*DATA TO USE:*

:::::

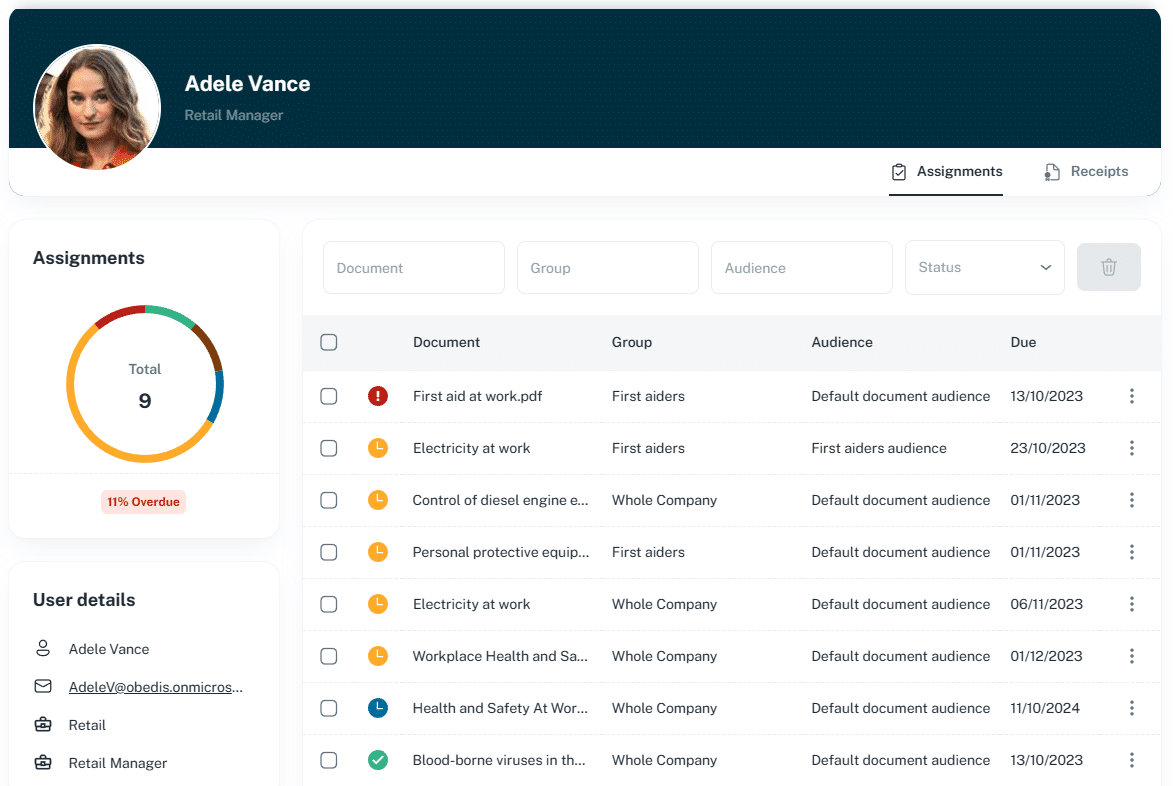1173x786 pixels.
Task: Open the kebab menu for Electricity at work row
Action: (1131, 448)
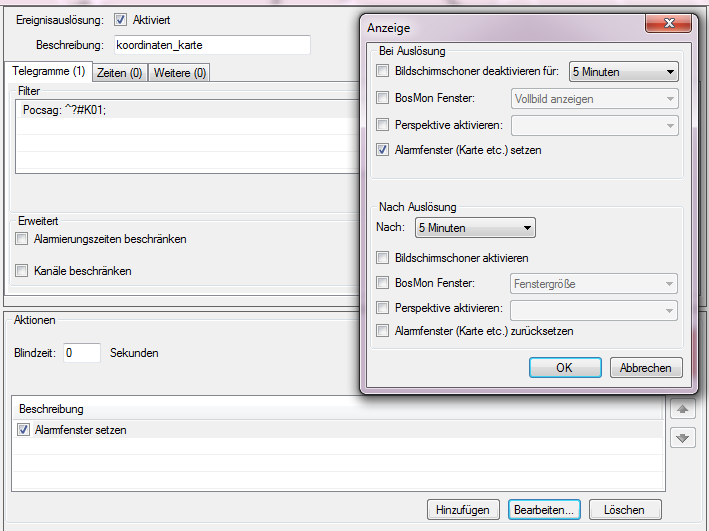Click the Hinzufügen button
709x531 pixels.
(x=464, y=510)
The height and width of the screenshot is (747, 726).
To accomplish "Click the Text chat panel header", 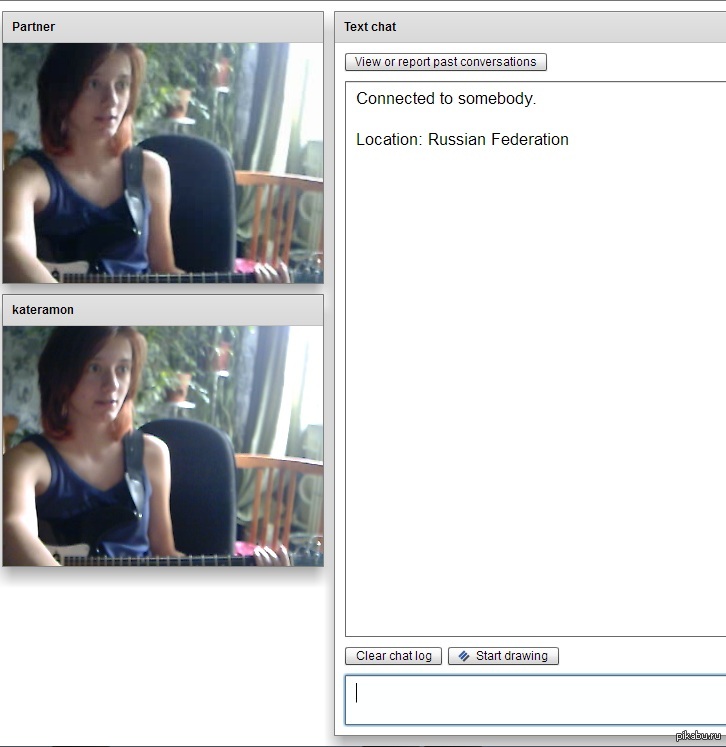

:::::

Print exactly, and print only, the lines from the line with "The height and" through the last line of the entries, both ends included. No pictures belong in the result.

The height and width of the screenshot is (747, 726).
To accomplish "Click the Text chat panel header", 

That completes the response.